= PROBLEM TO SOLVE =
One figure is the expected answer: how many lines in the listing contain "column".

= RAW DATA =

-=-=-

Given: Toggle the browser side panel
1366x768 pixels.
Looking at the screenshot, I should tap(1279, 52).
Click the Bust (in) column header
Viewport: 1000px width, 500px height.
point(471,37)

-=-=-

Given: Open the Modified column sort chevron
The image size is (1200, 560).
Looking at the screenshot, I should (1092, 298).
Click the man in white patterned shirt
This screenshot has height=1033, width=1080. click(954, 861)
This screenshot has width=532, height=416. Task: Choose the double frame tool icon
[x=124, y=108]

-=-=-

= EXERCISE RESPONSE =
2